On Sun, Jul 12, 2015 at 09:52:51AM -0700, Linus Torvalds wrote:
> On Sun, Jul 12, 2015 at 1:03 AM, Jörg Otte <jrg.otte@gmail.com> wrote:
> >
> > BUG: unable to handle kernel NULL pointer dereference at 0000000000000009
> > IP: [<ffffffffbd3447bb>] 0xffffffffbd3447bb
> 
> Ugh. Please enable KALLSYMS to get sane symbols.
> 
> But yes, "crtc_state->base.active" is at offset 9 from "crtc_state",
> so it's pretty clearly just that change frm
> 
> -       if (intel_crtc->active) {
> +       if (crtc_state->base.active) {
> 
> and "crtc_state" is NULL.
> 
> And the code very much knows that crtc_state can be NULL, since it's
> initialized with
> 
>         crtc_state = state->base.state ?
>                 intel_atomic_get_crtc_state(state->base.state,
> intel_crtc) : NULL;
> 
> Tssk. Daniel? Should I just revert that commit dec4f799d0a4
> ("drm/i915: Use crtc_state->active in primary check_plane func") for
> now, or is there a better fix? Like just checking crtc_state for NULL?

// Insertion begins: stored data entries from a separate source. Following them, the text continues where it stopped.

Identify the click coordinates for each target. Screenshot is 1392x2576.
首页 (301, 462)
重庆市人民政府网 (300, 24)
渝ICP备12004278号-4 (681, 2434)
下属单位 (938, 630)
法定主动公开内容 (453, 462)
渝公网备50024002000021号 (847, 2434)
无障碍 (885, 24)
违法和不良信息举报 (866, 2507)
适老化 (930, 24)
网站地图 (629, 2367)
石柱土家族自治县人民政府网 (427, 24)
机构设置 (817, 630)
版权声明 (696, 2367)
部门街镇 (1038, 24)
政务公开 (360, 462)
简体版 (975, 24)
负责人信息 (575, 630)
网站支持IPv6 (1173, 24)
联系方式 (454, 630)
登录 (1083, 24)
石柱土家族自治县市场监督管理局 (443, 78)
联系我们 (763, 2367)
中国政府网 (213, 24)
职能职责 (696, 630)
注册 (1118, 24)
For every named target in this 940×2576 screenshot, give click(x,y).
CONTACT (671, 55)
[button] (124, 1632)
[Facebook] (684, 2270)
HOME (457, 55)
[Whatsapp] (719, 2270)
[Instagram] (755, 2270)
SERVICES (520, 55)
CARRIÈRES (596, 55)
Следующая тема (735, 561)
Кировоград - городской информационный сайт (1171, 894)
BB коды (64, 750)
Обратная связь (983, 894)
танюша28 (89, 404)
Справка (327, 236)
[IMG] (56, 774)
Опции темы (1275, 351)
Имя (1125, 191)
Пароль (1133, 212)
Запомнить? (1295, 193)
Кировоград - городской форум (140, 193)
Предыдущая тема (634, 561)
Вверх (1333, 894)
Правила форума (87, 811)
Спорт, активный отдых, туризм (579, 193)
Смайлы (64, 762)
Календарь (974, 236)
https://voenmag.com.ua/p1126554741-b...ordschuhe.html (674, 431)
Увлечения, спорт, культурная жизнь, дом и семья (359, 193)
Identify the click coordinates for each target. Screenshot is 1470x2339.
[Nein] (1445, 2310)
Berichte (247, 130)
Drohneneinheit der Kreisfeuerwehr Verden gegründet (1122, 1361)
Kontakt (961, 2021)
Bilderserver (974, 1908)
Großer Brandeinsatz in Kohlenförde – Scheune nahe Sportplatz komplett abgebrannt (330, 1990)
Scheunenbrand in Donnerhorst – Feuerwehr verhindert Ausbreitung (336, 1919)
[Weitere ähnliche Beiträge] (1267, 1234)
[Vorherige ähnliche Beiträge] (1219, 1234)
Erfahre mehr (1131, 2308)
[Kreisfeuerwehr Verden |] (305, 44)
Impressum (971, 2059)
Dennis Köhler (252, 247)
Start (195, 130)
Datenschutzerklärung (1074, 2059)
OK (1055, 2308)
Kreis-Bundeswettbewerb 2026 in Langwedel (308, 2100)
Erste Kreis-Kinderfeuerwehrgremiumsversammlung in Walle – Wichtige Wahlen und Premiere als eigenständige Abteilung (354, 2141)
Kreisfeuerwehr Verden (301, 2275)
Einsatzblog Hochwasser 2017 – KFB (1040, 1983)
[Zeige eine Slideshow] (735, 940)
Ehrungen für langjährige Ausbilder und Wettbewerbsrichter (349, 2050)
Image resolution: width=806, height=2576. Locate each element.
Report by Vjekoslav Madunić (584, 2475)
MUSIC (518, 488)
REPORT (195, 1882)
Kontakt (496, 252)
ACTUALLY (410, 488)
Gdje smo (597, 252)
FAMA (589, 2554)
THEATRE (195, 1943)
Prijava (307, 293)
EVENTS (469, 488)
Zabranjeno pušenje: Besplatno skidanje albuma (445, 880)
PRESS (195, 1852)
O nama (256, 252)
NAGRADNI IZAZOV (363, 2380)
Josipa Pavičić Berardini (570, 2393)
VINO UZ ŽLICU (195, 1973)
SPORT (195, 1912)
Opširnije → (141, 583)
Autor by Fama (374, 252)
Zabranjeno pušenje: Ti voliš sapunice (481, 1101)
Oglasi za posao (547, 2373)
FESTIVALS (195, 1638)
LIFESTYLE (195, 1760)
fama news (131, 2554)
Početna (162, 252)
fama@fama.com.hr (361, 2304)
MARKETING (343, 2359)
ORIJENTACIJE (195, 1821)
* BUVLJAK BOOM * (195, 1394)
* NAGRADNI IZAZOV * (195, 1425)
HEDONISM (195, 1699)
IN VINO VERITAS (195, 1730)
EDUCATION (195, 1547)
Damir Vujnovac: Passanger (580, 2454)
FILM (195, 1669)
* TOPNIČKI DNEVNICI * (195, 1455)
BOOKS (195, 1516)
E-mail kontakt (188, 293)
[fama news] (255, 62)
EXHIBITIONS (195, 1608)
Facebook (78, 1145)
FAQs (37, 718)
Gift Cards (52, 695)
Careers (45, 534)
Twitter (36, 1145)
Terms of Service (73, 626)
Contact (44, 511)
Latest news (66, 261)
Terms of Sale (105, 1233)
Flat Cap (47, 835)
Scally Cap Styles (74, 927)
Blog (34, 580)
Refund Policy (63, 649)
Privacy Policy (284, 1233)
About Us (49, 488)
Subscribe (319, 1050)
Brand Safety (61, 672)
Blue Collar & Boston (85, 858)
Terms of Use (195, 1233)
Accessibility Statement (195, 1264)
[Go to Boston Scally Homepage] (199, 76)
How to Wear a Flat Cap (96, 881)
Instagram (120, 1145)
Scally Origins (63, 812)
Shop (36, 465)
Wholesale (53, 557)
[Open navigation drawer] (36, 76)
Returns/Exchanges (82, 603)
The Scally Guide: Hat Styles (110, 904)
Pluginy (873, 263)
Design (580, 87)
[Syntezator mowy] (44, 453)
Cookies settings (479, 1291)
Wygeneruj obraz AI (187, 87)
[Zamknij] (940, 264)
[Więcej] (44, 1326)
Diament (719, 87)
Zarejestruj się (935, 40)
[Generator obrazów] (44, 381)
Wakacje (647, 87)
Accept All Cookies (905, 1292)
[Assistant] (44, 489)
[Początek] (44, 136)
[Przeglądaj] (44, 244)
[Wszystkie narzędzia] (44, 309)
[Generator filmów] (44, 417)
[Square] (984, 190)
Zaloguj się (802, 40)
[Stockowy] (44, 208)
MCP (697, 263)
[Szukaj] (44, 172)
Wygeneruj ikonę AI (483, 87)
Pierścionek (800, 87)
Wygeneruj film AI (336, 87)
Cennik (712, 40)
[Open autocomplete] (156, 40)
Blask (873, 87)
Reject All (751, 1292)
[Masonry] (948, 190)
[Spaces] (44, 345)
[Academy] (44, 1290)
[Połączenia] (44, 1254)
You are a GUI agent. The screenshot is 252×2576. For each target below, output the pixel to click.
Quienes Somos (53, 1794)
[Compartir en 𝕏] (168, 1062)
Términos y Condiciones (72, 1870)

Indeed embarrassing. I've missed that we still have 1 caller left that's
using the transitional helpers, and those don't fill out
plane_state->state backpointers to the global atomic update since there is
no global atomic update for transitional helpers. Below diff should fix
this - we need to preferentially check crts_state->active and if that's
not set intel_crtc->active should yield the right result for the one
remaining caller (it's in the crtc_disable paths).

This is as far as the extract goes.